■ Work instructions
Convert the listing below, from its first line through the line containing "at that location.", into a Markdown table with a Row column for the row number and a Line column for the text, skipping blank lines. Include only those lines, and leave the pictures out of the table.
-- START OF Listed records --
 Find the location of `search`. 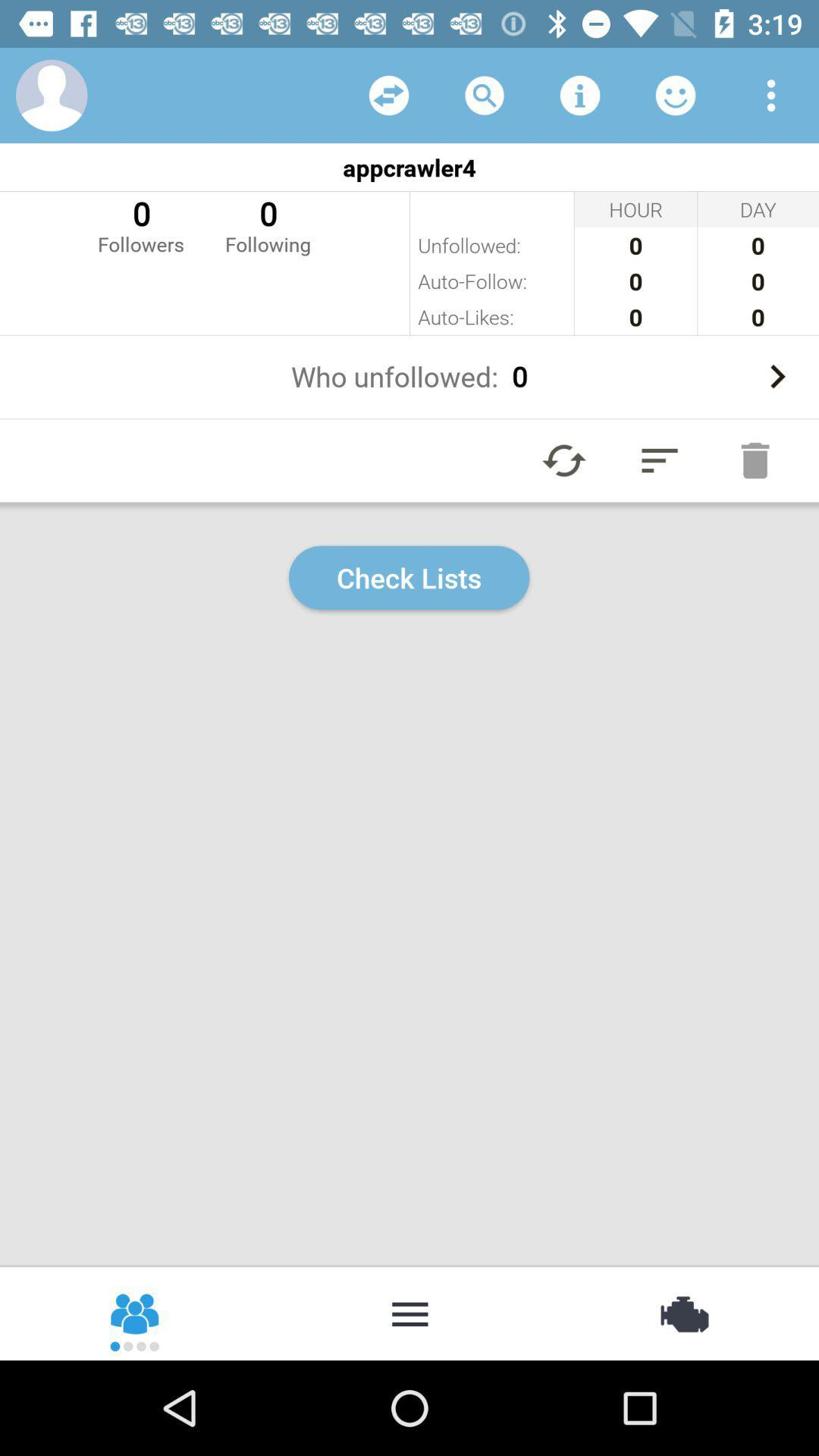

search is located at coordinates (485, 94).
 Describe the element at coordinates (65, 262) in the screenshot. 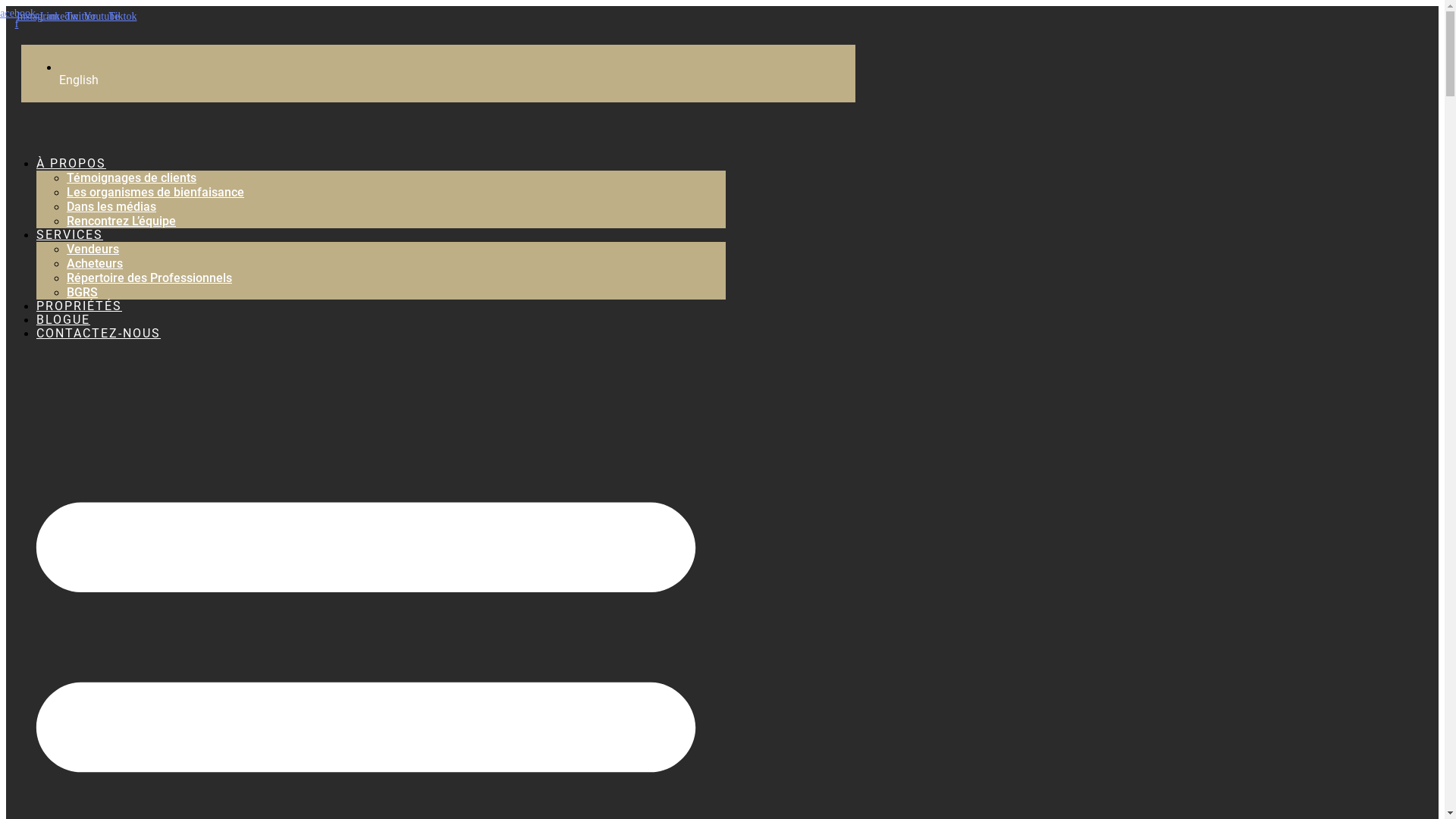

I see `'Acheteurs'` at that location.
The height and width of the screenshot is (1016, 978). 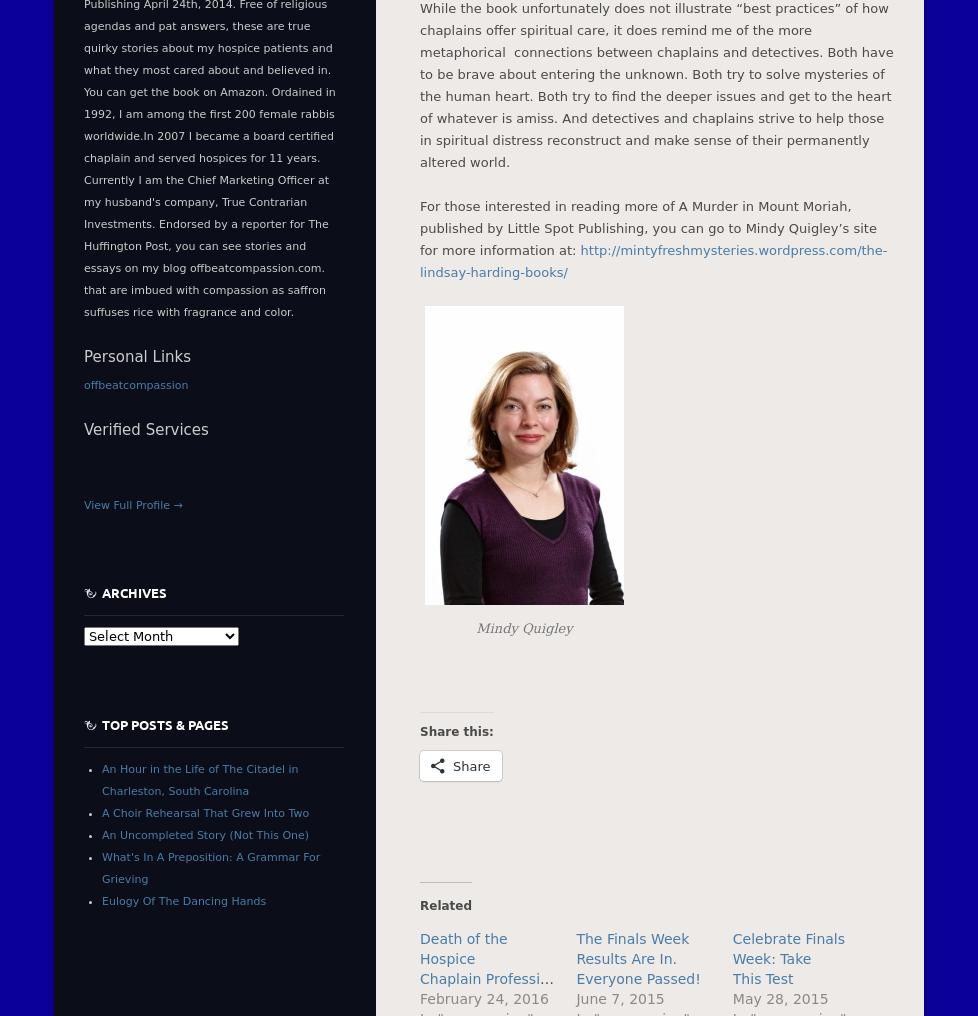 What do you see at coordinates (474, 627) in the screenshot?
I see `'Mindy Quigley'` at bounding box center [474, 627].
-- END OF Listed records --
■ Solution to this problem
| Row | Line |
|---|---|
| 1 |  Find the location of `search`.  |
| 2 | search is located at coordinates (485, 94). |
| 3 |  Describe the element at coordinates (65, 262) in the screenshot.  |
| 4 | I see `'Acheteurs'` at that location. |